Bolstering forces as far west as Qaim, the offensive is designed to restore Iraqi control in the area rather than completely shut the border. Still, the operation is considered key to reducing insurgent activity before the December elections.
"There's no expectation that the border will be sealed," said another senior U.S. military officer. "But the presence of Iraqi border forces and Iraqi army forces, backed up by coalition forces -- that's what we're going to achieve by November 30. So you'll have a lot more people who can dominate the area, which means you will certainly have denied sanctuary for insurgents."
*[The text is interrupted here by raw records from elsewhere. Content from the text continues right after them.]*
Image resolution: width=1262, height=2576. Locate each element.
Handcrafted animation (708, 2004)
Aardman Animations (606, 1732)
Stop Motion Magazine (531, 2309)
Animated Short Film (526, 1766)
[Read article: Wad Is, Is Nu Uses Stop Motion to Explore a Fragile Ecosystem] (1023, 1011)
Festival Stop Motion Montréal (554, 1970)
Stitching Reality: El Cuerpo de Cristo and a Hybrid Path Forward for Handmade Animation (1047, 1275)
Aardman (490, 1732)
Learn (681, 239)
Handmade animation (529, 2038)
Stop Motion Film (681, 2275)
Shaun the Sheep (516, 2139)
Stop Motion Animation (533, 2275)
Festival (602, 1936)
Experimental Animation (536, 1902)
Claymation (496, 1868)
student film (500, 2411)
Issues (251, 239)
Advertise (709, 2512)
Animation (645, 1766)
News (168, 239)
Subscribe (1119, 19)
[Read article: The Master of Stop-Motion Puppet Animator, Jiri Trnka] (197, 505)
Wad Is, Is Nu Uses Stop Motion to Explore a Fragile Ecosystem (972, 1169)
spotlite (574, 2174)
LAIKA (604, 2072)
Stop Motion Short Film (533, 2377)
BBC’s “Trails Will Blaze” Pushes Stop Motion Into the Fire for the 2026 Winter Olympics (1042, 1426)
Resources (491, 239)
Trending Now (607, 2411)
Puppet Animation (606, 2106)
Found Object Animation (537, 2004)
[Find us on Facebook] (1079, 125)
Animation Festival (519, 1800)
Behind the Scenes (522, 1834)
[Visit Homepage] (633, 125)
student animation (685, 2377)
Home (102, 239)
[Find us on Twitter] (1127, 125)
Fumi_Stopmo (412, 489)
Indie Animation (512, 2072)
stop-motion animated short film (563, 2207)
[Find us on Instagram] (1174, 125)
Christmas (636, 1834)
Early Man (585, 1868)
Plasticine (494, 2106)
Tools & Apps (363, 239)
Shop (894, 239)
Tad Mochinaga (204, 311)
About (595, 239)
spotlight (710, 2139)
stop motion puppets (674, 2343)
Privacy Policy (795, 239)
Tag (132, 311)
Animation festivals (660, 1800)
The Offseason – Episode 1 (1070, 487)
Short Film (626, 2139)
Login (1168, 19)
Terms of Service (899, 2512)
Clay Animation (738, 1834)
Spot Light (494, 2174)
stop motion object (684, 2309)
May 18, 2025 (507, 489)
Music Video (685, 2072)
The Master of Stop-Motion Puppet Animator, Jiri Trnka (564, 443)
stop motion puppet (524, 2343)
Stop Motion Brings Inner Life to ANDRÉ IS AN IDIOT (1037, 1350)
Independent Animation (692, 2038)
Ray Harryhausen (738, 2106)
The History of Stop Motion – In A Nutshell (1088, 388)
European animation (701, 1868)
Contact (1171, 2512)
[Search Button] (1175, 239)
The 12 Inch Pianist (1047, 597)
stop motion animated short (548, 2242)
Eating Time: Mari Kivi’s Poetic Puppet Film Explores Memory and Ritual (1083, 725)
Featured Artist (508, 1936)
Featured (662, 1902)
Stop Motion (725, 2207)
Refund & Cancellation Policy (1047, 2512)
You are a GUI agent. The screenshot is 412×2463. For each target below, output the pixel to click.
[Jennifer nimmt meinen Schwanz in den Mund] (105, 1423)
U.S. military estimates of the number of insurgents in the area range from 1,500 to 2,500, with 100 to 150 foreign fighters entering Iraq from Syria each month, one or two at a time. The insurgents intimidate residents and exert control in villages where U.S. and Iraqi forces have no permanent presence, U.S. officers said. Even where troops do patrol, in such towns as Hit, Haditha and Qaim, the insurgents operate in small cells, U.S. intelligence officers said.
About 250,000 people live in the area between Qaim and Rawah, their small houses and villages closely spaced through the valley. Apart from a narrow belt of cultivated land about a mile wide on each side of the river, most of the territory to the north and south is barren and inhospitable.
Although it represents a significant expansion of the U.S. military campaign in Iraq, the new push into the Euphrates valley could fall short of a decisive turn in the conflict -- particularly if, as in previous U.S. offensives in the country, insurgents duck away from the fight hoping to return after U.S. forces withdraw.
One factor raising the chances that the valley, if secured this time, will remain that way is the Iraqi government's intention to keep several Iraqi brigades stationed there, U.S. officers said.
"We can't afford to let the enemy get dug into another safe haven," Casey said.
Army Col. Robert B. Brown, the 1st Brigade commander whose forces set up the outpost at Rawah, agreed. "I think it's smart to focus on the west because that's where your martyrs are coming from," he said. "I don't know if you can ever stop it totally, but you can clearly disrupt the heck out of them."